**Directive 1:** Transcribe the part of the passage on privacy and freedom that opens with the words containing "On the other" and closes with "them very much.".
**Directive 2:** Write the next part of the passage on privacy and freedom, picking up after its final sentence.

**Source document:**
▽

Significantly, the political philosophy that Plato developed in reaction to what he despised as mob rule by the kind of totalitarian democracy that crushed Socrates did not include any notion of individual rights and freedom of conscience. His philosophy was one of totalitarian aristocracy, of rule by grim guardians who would decide what is best for the rest of us, and in whose republic there was no place for poets. Two and a half millennia after Socrates chose to take the hemlock, we would not now be so blithe to follow him to a like fate in pious deference to the judgment of anxious busy-body neighbours about whether or not we are offending their gods. Our notion of a free society encompasses more than freedom from the demands of a foreign tax-collector; we are deeply conscious of the need for space for ourselves as individuals, for some distance from each other. ...
Our perspectives on these kinds of questions change with the times. The dynamics of the tension between the public and the private in relation to issues of freedom of religious belief and worship, and freedom of association generally and social solidarity and fellowship have been both creative and destructive. The glories of medieval art, architecture and education were created in a milieu in which the energies of Christian religious belief were harnessed by the nascent European states allied to the Church. Thousands upon thousands of people were energised by the belief that they were ensuring the salvation of their own souls bound themselves together by vows of poverty, charity and obedience to become the instrument that recivilised Europe.
On the other hand, the horrors of the religious wars and the Inquisition were driven by the willingness of those good Christians who were clothed in the power of the State to act upon St Augustine's mandate "impelle intrare": make them come in. On this view, if one loves one's fellow, one does not allow him or her to go his or her own way in private error: love requires that the erring soul be brought back, by force if necessary, to the truth as we know it to be. And, unfortunately for large numbers of people in Europe during the Middle Ages, the Dominicans loved them very much.
The problem today
The State has long been recognised as the most obvious threat to individual rights, especially the right to be let alone. But our fellow citizens and the fourth estate, jealous of the public's "right to know", are also no little part of the problem of privacy. Whether it is the attention of the State or its agents, or of the media, or simply the scrutiny of our fellow citizens that threatens the quality of our lives as individuals, some legal protection for the private space in our highly associated lives has come to be recognised as essential. Louis D Brandeis was one of the greatest Justices of the United States Supreme Court. He, together with Samuel Warren, was prompted to write a ground-breaking article, "The Right to Privacy" that was published in the Harvard Law Review in 1890. That article initiated and inspired modern discussion of the problem of privacy in the common law as an aspect of modern civilised living. Brandeis' great insight was that privacy should not be understood as a right based on notions of property, but on the idea "of an inviolate personality", as an aspect of our common human dignity.
In the century following publication of "The Right to Privacy", the Courts of the United States developed a cause of action to protect privacy so understood. This development was greatly aided in the United States by "the discovery in Griswold v Connecticut of 'the zone of privacy' located in the penumbras of specific guarantees in the Bill of Rights" and "in a number of cases [in which] the prohibition imposed by the Fourth Amendment ... upon unreasonable searches and seizures has been interpreted by reference to a reasonable expectation of privacy". The problem, as a matter of particular concern to lawyers, did not pass unnoticed in Australia. In 1937, Sir George Rich, speculating on the consequences of the invention of television, said presciently: "I venture to think that the advance of that art may force the courts to recognise that protection against the complete exposure of the doings of the individual may be a right indispensable to the enjoyment of life."

△

**Input data:**
▽

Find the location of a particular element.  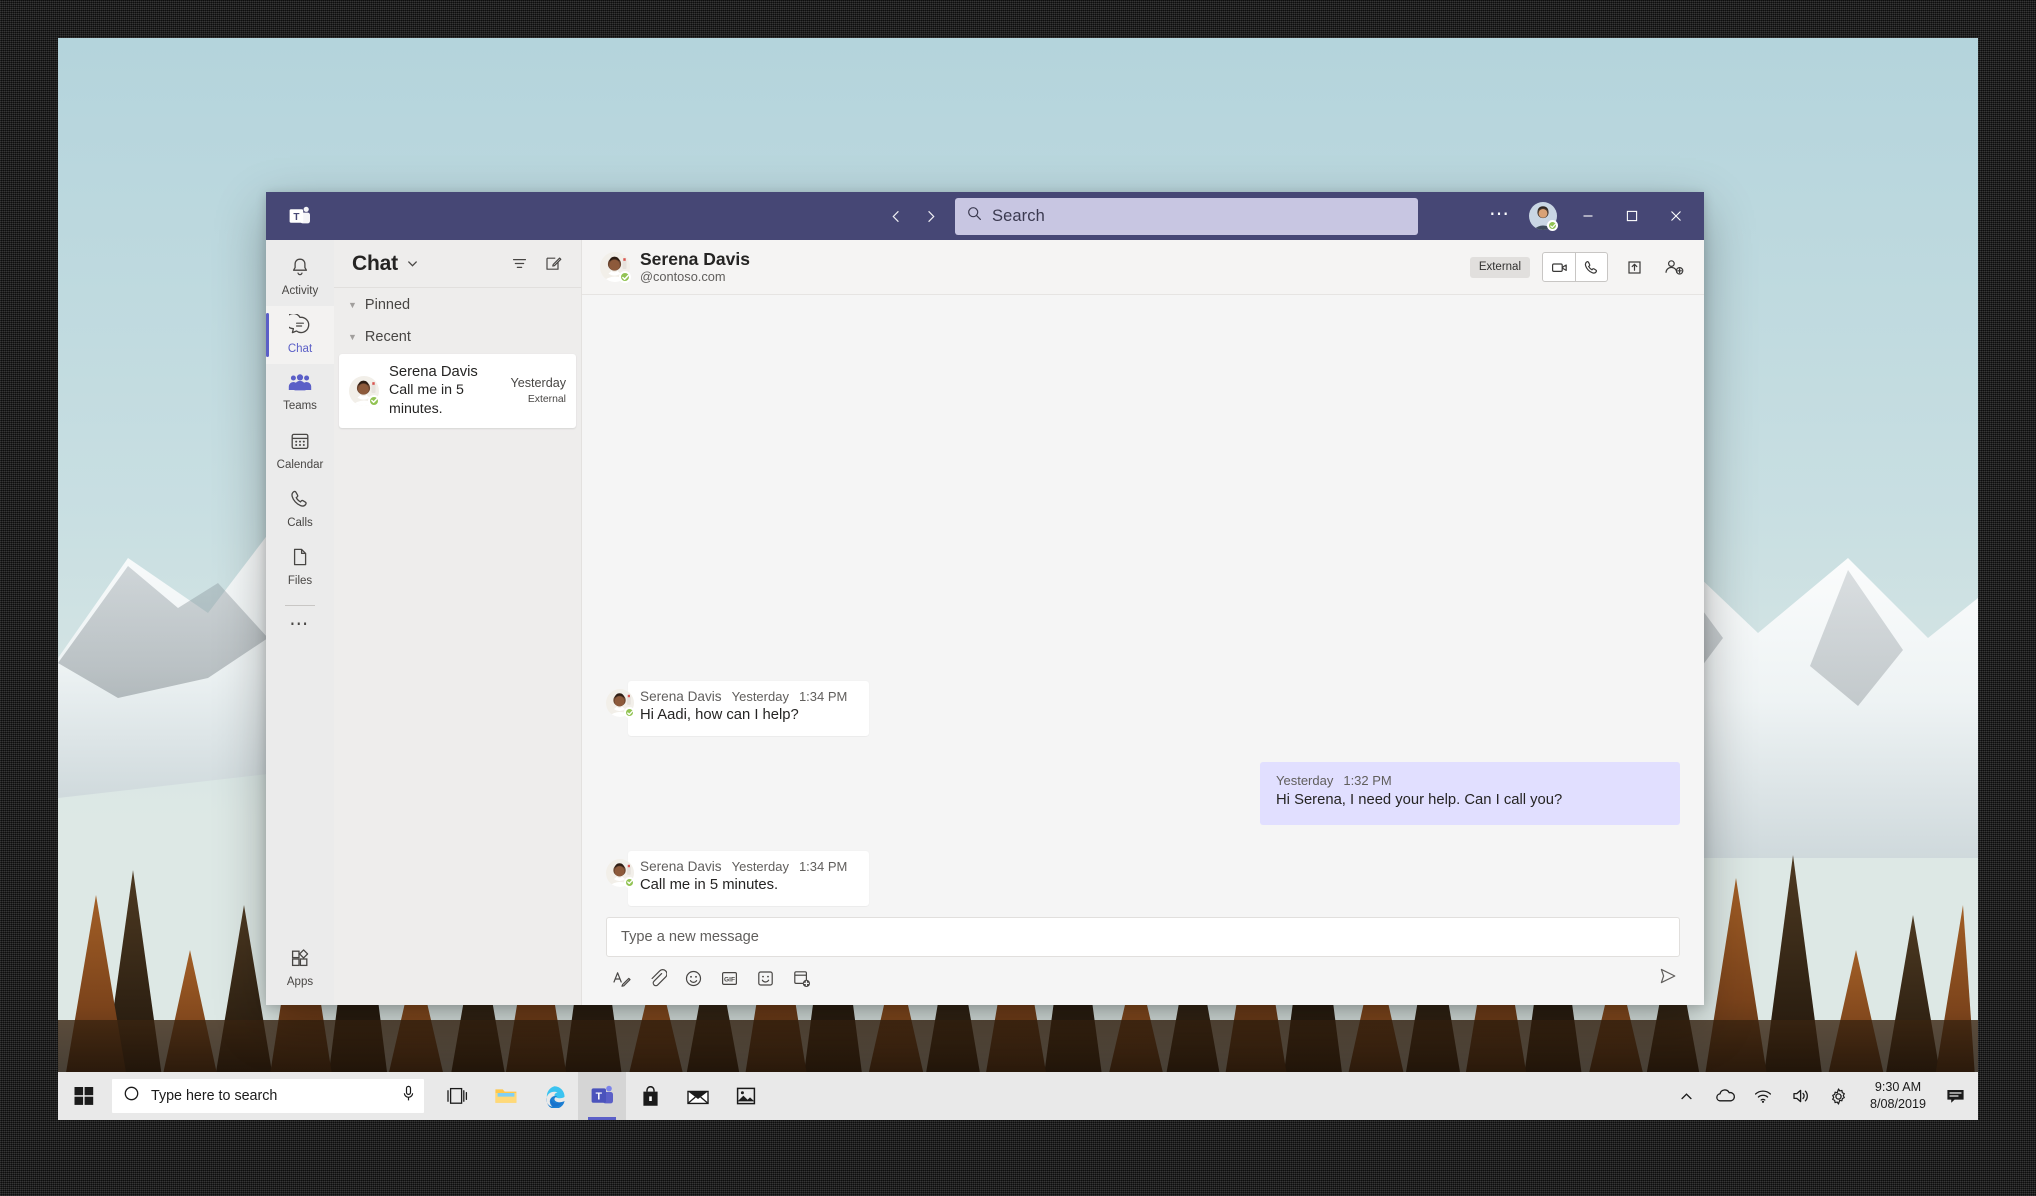

message-sender: Serena Davis is located at coordinates (681, 696).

△

**Answer area 1:**
On the other hand, the horrors of the religious wars and the Inquisition were driven by the willingness of those good Christians who were clothed in the power of the State to act upon St Augustine's mandate "impelle intrare": make them come in. On this view, if one loves one's fellow, one does not allow him or her to go his or her own way in private error: love requires that the erring soul be brought back, by force if necessary, to the truth as we know it to be. And, unfortunately for large numbers of people in Europe during the Middle Ages, the Dominicans loved them very much.

**Answer area 2:**
Nevertheless, Australia, with its very different constitutional context and stronger tradition of judicial restraint in relation to the making of law, did not follow the lead of the United States. And so, notwithstanding the many and profound changes to the common law in Australia wrought by decisions of our courts in the last two decades of the 20th Century, there is "still no 'right of privacy' properly so called in the Australian common law".
A right to privacy?
The technological advances that began in the 20th Century have aggravated rather than mitigated the problem of distinguishing between the public and the private aspects of our lives. In earlier and simpler times, people knew that they were crossing the line between the private and the public when they entered the agora or the forum or the town hall, or even when they appeared on television, to engage in debate. The physical fact of the public location of the activity both marked the activity as a matter of public concern. The physical fact of face to face communication also helped to ensure a minimum level of civility. The coming of the digital age has, in large part, erased the gentling effect of the physical prompts to civility. Civility is the indispensable virtue of democracy. It is the virtue that helps us to accept the unsatisfactory possibility that we may not be right about an issue, and that those who think differently may nevertheless be decent and honourable not to be despised.
Online communication, for all its intensity and ubiquity, is an isolated and isolating activity conducted without the ordinary social constraints provided by the presence of another human being and the possibility of provoking an uncivil reaction. The Information Revolution has largely removed these physical markers. Without the guidance of these physical markers, the need to articulate a stable theoretical basis for drawing the boundary has become at once even more imperative and yet more difficult.
The ubiquity of social media has exacerbated the stresses associated with intensive interaction between individuals. An active online presence is likely to mean finding oneself in heated disputes with people we do not know and may well have difficulty identifying. Some keyboard warriors may be malignant; some may be relatively innocent but of questionable mental health. An absence of civility is characteristic of much of this communication. And there is confusion as to whether much of this debate should be regarded as a private or public activity.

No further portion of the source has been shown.